Ethique et décision médicale : analyse sociologique et juridique du fonctionnement du « Comité de vigilance » d’un département de gynécologie-obstétrique de CHU

Auteur•rice•s

Claire NERINCK, Hélène GRANDJEAN

Publication

1998

Les possibilités du diagnostic anténatal ont beaucoup progressé au cours des dernières années, entraînant des modifications dans la pratique des interruptions dites “médicales” de grossesse (I.M.G) en cas d’anomalie fœtale (malformation ou anomalie chromosomique). Les progrès techniques concernent à la fois la qualité et la généralisation de la surveillance échographique de la grossesse et le développement des méthodes d’investigation invasives du fœtus (ponction du cordon, fœtoscopie), permettant de porter des diagnostics de plus en plus précis. Dans le même temps les possibilités médicamenteuses de déclenchement du travail avant terme (prostaglandines) ont permis d’envisager de réaliser des interruptions de grossesse quel que soit l’âge de la grossesse.

La loi du 17 janvier 1975 relative à l’interruption volontaire de la grossesse précise que “l’interruption volontaire d’une grossesse peut être pratiquée à toute époque si deux médecins attestent, après examen et discussion, que la poursuite de la grossesse met en péril grave la santé de la femme ou qu’il existe une forte probabilité que l’enfant à naître soit atteint d’une affection d’une particulière gravité, reconnue comme incurable au moment du diagnostic”.

Dans la pratique médicale quotidienne, les principales difficultés d’application de cette loi sont liées aux deux points soulignés dans le texte de la loi.

L’interprétation de la “particulière gravité” de l’affection fœtale repose à la fois sur des critères objectifs (la réalité anatomique de la déficience, par exemple l’absence d’un membre) et des critères subjectifs (le désavantage lié à cette déficience). Sur ce point, les positions des médecins ne sont pas forcément homogènes et la demande des familles peut également être en opposition avec la décision médicale. De plus la notion de “curabilité” est souvent discutée; en effet, pour de nombreux cas la réparation de la déficience comporte un risque de séquelles dont la gravité est variable, ce qui conduit les experts à exprimer leur pronostic en termes de probabilités.

La loi indique en outre la possibilité de réaliser une interruption “à toute époque” et donc même à une période où le fœtus est viable sans intervention médicale (au-delà de 32 semaines). Or toutes les affections graves et incurables ne sont pas létales (trisomie 21, polymalformations des membres) et la découverte tardive d’une malformation n’est pas exceptionnelle.

Ce sont essentiellement ces deux types de difficultés qui ont conduit le département de gynécologie-obstétrique du CHU de Toulouse à mettre en place un “Comité de Vigilance”. Cette démarche substitue un collectif aux deux médecins à qui la loi confie la responsabilité de la décision d’interruption médicale de grossesse. Elle visait, en élargissant le partage des responsabilités, à mieux faire face à l’incertitude contenue dans les critères de gravité et d’incurabilité que la loi impose sans les définir.

La recherche que nous rapportons s’est attachée à l’observation des pratiques et à l’analyse du processus décisionnel d’un double point de vue : sociologique et juridique. Elle a été réalisée à partir de l’observation et de l’enregistrement pendant un an des réunions du Comité de Vigilance (8 réunions mensuelles sur des sujets généraux et 12 réunions ponctuelles de décision urgente) et à partir d’entretiens réalisés auprès de l’ensemble des membres du comité. Séances et entretiens, supports de l’analyse, ont été intégralement retranscrits.

Énoncé du problème. Quelles anomalies ou affections fœtales l'étude sur le Comité de vigilance cite-t-elle ? Donnez-les toutes.

Données fournies.
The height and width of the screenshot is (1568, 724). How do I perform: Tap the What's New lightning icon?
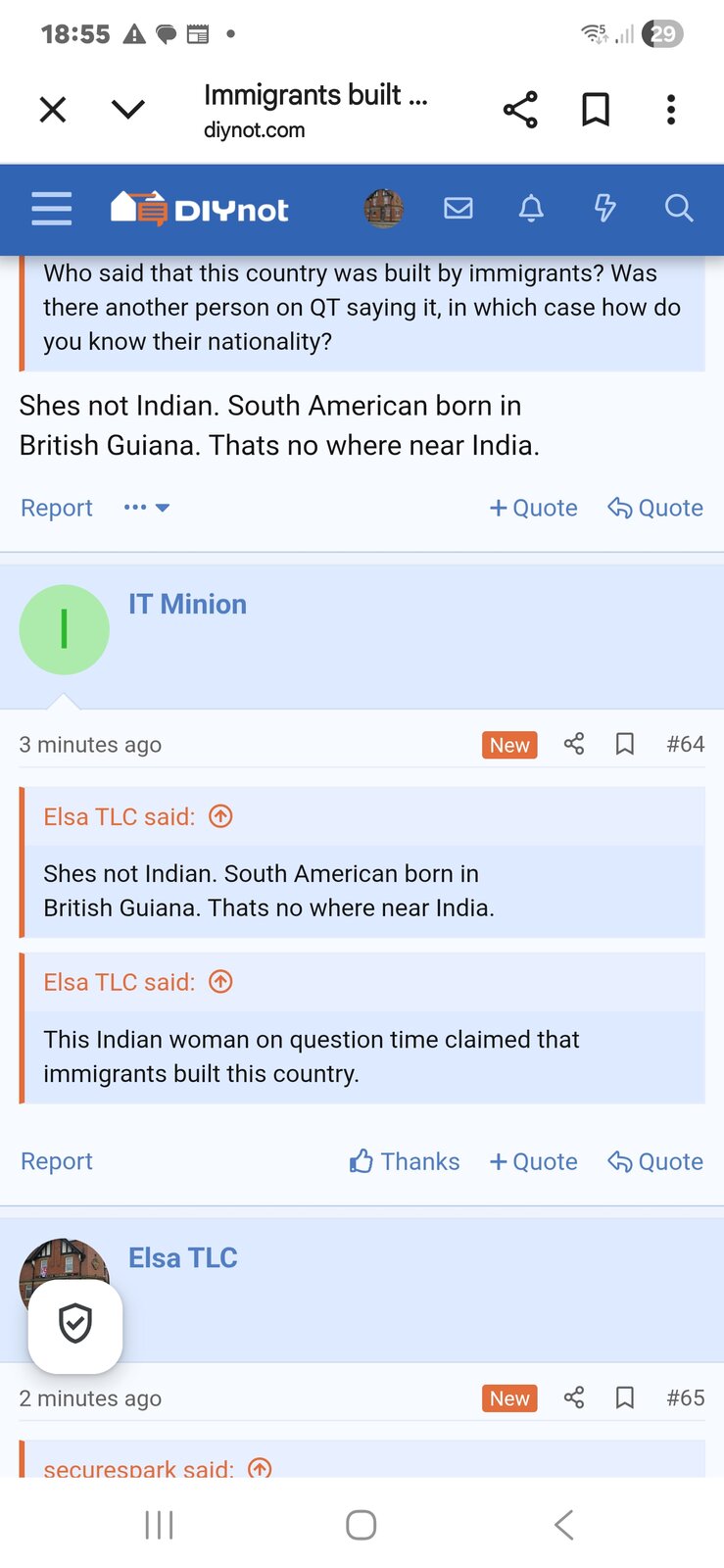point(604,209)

--

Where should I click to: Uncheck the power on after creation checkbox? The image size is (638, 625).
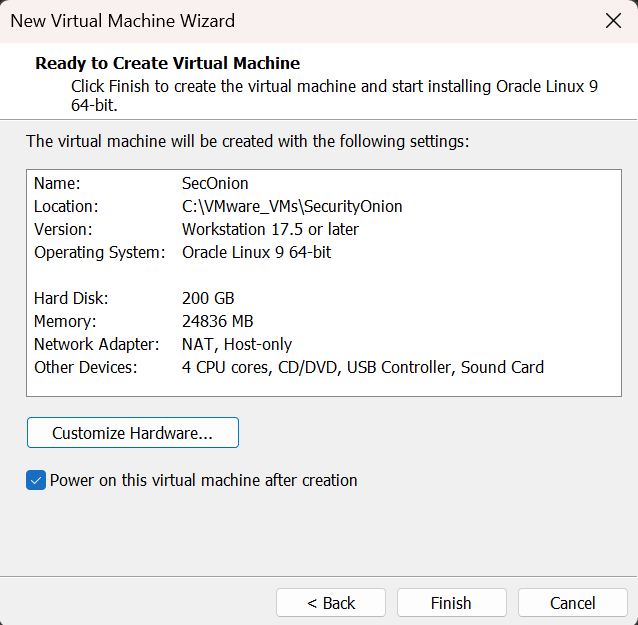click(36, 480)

Solution proposée.
- malformation
- anomalie chromosomique
- absence d'un membre
- trisomie 21
- polymalformations des membres